Extract positions of bold words with Python


I would like to extract the position of bold words detected in a .docx file.

For that, I have used docx library, and it successfully detects the words with bold format. However, is not very useful to extract only the word, since you may find the same word, but in another format.

For example:

Let's assume that my file.docx contains : "My cat is not a normal cat"

from docx import *

document = Document('/path/to/file.docx')
            def bold(document):
                for para in document.paragraphs:
                    Listbolds = []
                    for run in para.runs:
                        if run.bold:
                            print run.text
                            word = run.text
                            Listbolds.append(word)
                return Listbolds

This function would give me the word "cat" as output. However, if I try to filter my text by those words which are not bold, and I use this, I would eliminate also the second "cat", which is not bold.

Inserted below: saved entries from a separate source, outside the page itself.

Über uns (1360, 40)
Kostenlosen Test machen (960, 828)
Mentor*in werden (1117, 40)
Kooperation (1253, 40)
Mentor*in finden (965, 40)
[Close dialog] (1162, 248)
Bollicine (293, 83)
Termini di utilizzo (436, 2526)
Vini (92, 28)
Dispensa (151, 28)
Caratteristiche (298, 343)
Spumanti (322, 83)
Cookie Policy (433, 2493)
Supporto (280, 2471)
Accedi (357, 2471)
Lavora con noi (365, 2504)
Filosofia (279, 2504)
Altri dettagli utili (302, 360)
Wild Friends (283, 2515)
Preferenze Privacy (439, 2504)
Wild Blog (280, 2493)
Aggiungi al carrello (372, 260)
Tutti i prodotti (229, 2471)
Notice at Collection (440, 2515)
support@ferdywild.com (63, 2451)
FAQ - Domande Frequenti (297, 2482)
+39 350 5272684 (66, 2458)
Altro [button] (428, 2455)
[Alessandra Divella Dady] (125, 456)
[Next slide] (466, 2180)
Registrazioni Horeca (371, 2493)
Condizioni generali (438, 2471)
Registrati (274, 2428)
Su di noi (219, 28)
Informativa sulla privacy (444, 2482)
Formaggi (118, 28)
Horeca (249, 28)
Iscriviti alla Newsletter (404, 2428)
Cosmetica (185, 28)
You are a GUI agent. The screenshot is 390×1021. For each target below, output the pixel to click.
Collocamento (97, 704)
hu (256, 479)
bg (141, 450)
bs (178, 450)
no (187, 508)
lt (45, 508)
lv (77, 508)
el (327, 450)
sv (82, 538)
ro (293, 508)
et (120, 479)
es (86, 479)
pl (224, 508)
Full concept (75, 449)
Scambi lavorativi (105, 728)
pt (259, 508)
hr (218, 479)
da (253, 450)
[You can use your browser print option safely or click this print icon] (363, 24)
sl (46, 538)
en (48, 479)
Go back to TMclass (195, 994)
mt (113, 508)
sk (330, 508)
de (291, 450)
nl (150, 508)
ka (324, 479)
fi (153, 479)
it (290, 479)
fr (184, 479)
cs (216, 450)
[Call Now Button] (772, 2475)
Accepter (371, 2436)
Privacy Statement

Any idea about how to get only the position of this word? For exaple, to obtain 2 as the word position.

Thank you all!


Solution

  • I don't get the docx library, but just by looking at the code, maybe change it to return a boolean list?

    document = Document('/path/to/file.docx')
    
    def get_bold_list(para):
        bold_list = []
        for run in para.runs:
            bold_list.append(run.bold)
        return bold_list
    
    for para in document.paragraphs:
        bold_list = get_bold_list(para)
        #do something with bold_list